I think layout belongs to the views (you call them presentation rendering). View models provide data to be visualized, but it’s rarely a good idea to compute pixel positions, or handle low-level input there. These things are coupled with views too much.
This is another place where I think the responsibilities in the architecture I described are allocated differently. I want any non-trivial calculations to be in the presentation data layer, and I want the presentation rendering layer to be as dumb as possible. This separates data processing from I/O, which is something I favour as a general principle for organising programs.
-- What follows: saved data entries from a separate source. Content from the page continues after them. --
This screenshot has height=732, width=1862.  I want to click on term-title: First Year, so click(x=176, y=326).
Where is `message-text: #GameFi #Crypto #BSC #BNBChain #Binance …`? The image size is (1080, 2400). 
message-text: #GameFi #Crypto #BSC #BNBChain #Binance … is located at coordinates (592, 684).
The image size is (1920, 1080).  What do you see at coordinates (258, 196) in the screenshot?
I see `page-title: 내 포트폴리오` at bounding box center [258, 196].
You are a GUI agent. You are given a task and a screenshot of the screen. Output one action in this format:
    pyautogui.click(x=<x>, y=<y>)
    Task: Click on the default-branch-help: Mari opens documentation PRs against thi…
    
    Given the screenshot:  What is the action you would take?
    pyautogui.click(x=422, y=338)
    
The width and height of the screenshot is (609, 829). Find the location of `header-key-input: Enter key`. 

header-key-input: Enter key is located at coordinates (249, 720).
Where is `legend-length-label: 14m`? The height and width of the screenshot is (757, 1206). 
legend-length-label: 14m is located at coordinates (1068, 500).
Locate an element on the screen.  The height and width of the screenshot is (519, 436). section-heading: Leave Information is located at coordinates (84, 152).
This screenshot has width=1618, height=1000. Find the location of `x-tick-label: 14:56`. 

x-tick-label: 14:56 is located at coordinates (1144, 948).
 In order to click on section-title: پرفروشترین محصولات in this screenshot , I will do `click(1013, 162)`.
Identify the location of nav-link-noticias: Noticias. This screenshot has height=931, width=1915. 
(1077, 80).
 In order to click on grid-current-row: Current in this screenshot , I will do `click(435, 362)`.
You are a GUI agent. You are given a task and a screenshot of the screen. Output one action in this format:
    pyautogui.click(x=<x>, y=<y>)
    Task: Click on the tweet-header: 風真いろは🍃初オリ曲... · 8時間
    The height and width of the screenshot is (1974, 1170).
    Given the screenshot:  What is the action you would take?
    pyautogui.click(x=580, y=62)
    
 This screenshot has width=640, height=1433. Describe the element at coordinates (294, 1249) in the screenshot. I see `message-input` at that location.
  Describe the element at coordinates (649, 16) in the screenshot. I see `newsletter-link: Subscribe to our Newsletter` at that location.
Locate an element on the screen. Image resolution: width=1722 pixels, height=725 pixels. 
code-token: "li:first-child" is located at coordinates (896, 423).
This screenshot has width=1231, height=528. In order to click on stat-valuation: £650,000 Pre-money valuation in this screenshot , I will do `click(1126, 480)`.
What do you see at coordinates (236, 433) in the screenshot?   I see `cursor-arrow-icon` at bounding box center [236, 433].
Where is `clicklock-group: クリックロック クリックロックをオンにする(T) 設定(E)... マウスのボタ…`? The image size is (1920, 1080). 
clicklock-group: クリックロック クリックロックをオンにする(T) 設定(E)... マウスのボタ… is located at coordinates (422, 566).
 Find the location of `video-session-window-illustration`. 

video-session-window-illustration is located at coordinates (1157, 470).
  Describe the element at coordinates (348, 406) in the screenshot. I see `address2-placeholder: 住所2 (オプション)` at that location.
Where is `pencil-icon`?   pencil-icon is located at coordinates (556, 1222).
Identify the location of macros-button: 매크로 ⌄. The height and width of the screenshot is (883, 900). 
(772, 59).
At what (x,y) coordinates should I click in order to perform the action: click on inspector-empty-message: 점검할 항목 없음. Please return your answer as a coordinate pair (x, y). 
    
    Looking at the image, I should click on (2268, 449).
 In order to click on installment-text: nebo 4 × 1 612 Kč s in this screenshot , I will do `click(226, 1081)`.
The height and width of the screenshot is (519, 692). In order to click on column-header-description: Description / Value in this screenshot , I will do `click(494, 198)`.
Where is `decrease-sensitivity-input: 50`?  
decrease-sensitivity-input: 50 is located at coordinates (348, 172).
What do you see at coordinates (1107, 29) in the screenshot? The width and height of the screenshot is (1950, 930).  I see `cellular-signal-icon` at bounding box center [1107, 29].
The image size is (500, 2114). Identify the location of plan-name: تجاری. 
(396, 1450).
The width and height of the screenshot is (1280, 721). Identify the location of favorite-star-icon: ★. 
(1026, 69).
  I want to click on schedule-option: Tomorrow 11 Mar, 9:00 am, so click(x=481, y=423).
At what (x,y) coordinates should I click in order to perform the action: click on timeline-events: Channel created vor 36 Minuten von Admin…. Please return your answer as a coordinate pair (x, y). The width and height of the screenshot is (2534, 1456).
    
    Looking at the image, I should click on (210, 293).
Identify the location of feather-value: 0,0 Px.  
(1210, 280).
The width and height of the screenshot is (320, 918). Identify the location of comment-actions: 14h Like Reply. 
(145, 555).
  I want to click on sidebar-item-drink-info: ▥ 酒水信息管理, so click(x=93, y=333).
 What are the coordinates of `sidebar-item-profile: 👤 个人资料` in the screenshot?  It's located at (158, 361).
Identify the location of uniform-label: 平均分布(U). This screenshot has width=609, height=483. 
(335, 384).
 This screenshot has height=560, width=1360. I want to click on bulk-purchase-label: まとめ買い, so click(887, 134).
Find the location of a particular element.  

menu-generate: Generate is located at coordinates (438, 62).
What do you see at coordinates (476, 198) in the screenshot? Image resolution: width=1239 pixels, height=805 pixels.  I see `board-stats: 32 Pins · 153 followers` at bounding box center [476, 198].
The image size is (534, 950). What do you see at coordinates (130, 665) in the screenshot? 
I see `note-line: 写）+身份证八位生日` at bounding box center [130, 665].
In this case, it has the specific advantage that you might have very different strategies for testing them. The presentation data layer is pure computation and can be easily unit tested. The I/O is all about rendering and, in some cases, simulating actions on the rendered output that trigger some sort of message to be sent, so for this you might want some sort of snapshot-based testing or simulated UI environment.
You might also want to incorporate totally different third party libraries or depend on different platform APIs to implement each step. For example, switching out one UI rendering library for another or updating to integrate with some new-style platform API probably shouldn’t affect any of the data (including presentation data like diagram layouts or animation logic) unless we’re specifically shifting responsibility for something like handling animations to a dependency rather than our own code or vice versa.
Some frameworks even run them on a separate thread called “compositor thread” so they play fine even if the main thread is blocked or starved for CPU time.
Sure. One of the nice things about the architecture I described is that it’s entirely neutral about these things. If your requirements so dictate, there is nothing to stop you implementing a more elaborate design at any level of the system. For example, that might include running time-consuming parts of the presentation data logic in separate threads, having changes in the presentation data triggered by timers or other system events, delegating some aspects to hardware acceleration where available, or using any sort of sophisticated caching or scheduling implementation for better performance.
Much of this would add unnecessary complexity in a simple CRUD application GUI. If you’re building a complex, real-time visualisation of an incoming data stream or you’re implementing a game engine that needs to draw part of a large game world with many moving parts, presumably you might have a different perspective on how much extra complexity in the design is acceptable if it gets you the performance you need.